» **About this task**
Please retype every entry below, keeping it exactly the same.

##### Materials provided #####

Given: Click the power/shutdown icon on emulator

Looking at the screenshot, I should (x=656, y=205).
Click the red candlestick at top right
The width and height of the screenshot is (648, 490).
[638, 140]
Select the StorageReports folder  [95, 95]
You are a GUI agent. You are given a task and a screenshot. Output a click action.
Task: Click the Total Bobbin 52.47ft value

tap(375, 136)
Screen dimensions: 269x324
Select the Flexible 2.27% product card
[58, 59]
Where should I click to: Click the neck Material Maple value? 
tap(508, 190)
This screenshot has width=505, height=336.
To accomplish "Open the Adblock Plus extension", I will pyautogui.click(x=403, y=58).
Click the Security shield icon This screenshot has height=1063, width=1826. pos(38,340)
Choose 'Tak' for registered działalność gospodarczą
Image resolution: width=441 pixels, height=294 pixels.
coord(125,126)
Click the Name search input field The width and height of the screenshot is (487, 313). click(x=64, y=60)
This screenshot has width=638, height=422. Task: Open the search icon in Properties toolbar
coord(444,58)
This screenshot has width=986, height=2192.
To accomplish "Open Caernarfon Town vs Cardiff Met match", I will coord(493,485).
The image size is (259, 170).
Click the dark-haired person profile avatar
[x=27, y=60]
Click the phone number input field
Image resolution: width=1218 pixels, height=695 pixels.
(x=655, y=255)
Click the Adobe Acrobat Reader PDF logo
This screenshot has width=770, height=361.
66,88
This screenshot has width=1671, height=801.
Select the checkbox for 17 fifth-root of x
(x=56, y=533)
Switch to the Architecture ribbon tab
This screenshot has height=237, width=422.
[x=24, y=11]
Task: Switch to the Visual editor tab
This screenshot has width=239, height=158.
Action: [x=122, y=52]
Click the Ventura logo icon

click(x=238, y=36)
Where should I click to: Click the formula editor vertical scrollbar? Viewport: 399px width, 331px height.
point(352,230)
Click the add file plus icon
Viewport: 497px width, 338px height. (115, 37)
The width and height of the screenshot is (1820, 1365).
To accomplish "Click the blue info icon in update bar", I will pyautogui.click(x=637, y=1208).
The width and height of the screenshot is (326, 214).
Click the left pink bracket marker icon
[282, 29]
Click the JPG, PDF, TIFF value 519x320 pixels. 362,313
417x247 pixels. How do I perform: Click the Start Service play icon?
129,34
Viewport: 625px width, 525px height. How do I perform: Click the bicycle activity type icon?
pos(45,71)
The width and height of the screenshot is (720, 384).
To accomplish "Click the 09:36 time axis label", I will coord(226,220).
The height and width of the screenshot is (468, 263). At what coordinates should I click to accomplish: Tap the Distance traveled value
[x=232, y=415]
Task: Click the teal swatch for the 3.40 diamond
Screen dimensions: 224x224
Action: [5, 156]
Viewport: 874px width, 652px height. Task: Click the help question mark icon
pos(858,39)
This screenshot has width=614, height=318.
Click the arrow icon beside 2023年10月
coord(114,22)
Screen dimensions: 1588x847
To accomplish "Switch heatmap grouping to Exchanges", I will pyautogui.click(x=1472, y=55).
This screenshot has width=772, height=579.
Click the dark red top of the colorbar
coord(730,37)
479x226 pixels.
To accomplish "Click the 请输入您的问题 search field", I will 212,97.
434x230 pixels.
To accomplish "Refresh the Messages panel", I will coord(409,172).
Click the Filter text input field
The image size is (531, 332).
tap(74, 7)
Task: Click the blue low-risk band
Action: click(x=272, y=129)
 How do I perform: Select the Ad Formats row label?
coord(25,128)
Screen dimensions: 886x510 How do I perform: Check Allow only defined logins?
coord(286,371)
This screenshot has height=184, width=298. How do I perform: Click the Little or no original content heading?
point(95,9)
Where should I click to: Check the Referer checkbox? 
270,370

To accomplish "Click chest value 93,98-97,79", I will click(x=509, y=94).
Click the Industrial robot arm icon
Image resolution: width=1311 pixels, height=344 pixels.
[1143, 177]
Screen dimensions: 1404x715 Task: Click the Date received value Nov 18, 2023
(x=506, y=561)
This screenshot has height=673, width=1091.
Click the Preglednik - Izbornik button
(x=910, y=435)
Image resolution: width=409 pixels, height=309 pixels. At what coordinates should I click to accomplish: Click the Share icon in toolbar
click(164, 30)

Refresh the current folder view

#####

» **Result for this exercise**
Given: Click the power/shutdown icon on emulator

Looking at the screenshot, I should (x=656, y=205).
Click the red candlestick at top right
The width and height of the screenshot is (648, 490).
[638, 140]
Select the StorageReports folder  [95, 95]
You are a GUI agent. You are given a task and a screenshot. Output a click action.
Task: Click the Total Bobbin 52.47ft value

tap(375, 136)
Screen dimensions: 269x324
Select the Flexible 2.27% product card
[58, 59]
Where should I click to: Click the neck Material Maple value? 
tap(508, 190)
This screenshot has width=505, height=336.
To accomplish "Open the Adblock Plus extension", I will pyautogui.click(x=403, y=58).
Click the Security shield icon This screenshot has height=1063, width=1826. pos(38,340)
Choose 'Tak' for registered działalność gospodarczą
Image resolution: width=441 pixels, height=294 pixels.
coord(125,126)
Click the Name search input field The width and height of the screenshot is (487, 313). click(x=64, y=60)
This screenshot has width=638, height=422. Task: Open the search icon in Properties toolbar
coord(444,58)
This screenshot has width=986, height=2192.
To accomplish "Open Caernarfon Town vs Cardiff Met match", I will coord(493,485).
The image size is (259, 170).
Click the dark-haired person profile avatar
[x=27, y=60]
Click the phone number input field
Image resolution: width=1218 pixels, height=695 pixels.
(x=655, y=255)
Click the Adobe Acrobat Reader PDF logo
This screenshot has width=770, height=361.
66,88
This screenshot has width=1671, height=801.
Select the checkbox for 17 fifth-root of x
(x=56, y=533)
Switch to the Architecture ribbon tab
This screenshot has height=237, width=422.
[x=24, y=11]
Task: Switch to the Visual editor tab
This screenshot has width=239, height=158.
Action: [x=122, y=52]
Click the Ventura logo icon

click(x=238, y=36)
Where should I click to: Click the formula editor vertical scrollbar? Viewport: 399px width, 331px height.
point(352,230)
Click the add file plus icon
Viewport: 497px width, 338px height. (115, 37)
The width and height of the screenshot is (1820, 1365).
To accomplish "Click the blue info icon in update bar", I will pyautogui.click(x=637, y=1208).
The width and height of the screenshot is (326, 214).
Click the left pink bracket marker icon
[282, 29]
Click the JPG, PDF, TIFF value 519x320 pixels. 362,313
417x247 pixels. How do I perform: Click the Start Service play icon?
129,34
Viewport: 625px width, 525px height. How do I perform: Click the bicycle activity type icon?
pos(45,71)
The width and height of the screenshot is (720, 384).
To accomplish "Click the 09:36 time axis label", I will coord(226,220).
The height and width of the screenshot is (468, 263). At what coordinates should I click to accomplish: Tap the Distance traveled value
[x=232, y=415]
Task: Click the teal swatch for the 3.40 diamond
Screen dimensions: 224x224
Action: [5, 156]
Viewport: 874px width, 652px height. Task: Click the help question mark icon
pos(858,39)
This screenshot has width=614, height=318.
Click the arrow icon beside 2023年10月
coord(114,22)
Screen dimensions: 1588x847
To accomplish "Switch heatmap grouping to Exchanges", I will pyautogui.click(x=1472, y=55).
This screenshot has width=772, height=579.
Click the dark red top of the colorbar
coord(730,37)
479x226 pixels.
To accomplish "Click the 请输入您的问题 search field", I will 212,97.
434x230 pixels.
To accomplish "Refresh the Messages panel", I will coord(409,172).
Click the Filter text input field
The image size is (531, 332).
tap(74, 7)
Task: Click the blue low-risk band
Action: click(x=272, y=129)
 How do I perform: Select the Ad Formats row label?
coord(25,128)
Screen dimensions: 886x510 How do I perform: Check Allow only defined logins?
coord(286,371)
This screenshot has height=184, width=298. How do I perform: Click the Little or no original content heading?
point(95,9)
Where should I click to: Check the Referer checkbox? 
270,370

To accomplish "Click chest value 93,98-97,79", I will click(x=509, y=94).
Click the Industrial robot arm icon
Image resolution: width=1311 pixels, height=344 pixels.
[1143, 177]
Screen dimensions: 1404x715 Task: Click the Date received value Nov 18, 2023
(x=506, y=561)
This screenshot has height=673, width=1091.
Click the Preglednik - Izbornik button
(x=910, y=435)
Image resolution: width=409 pixels, height=309 pixels. At what coordinates should I click to accomplish: Click the Share icon in toolbar
click(164, 30)

Refresh the current folder view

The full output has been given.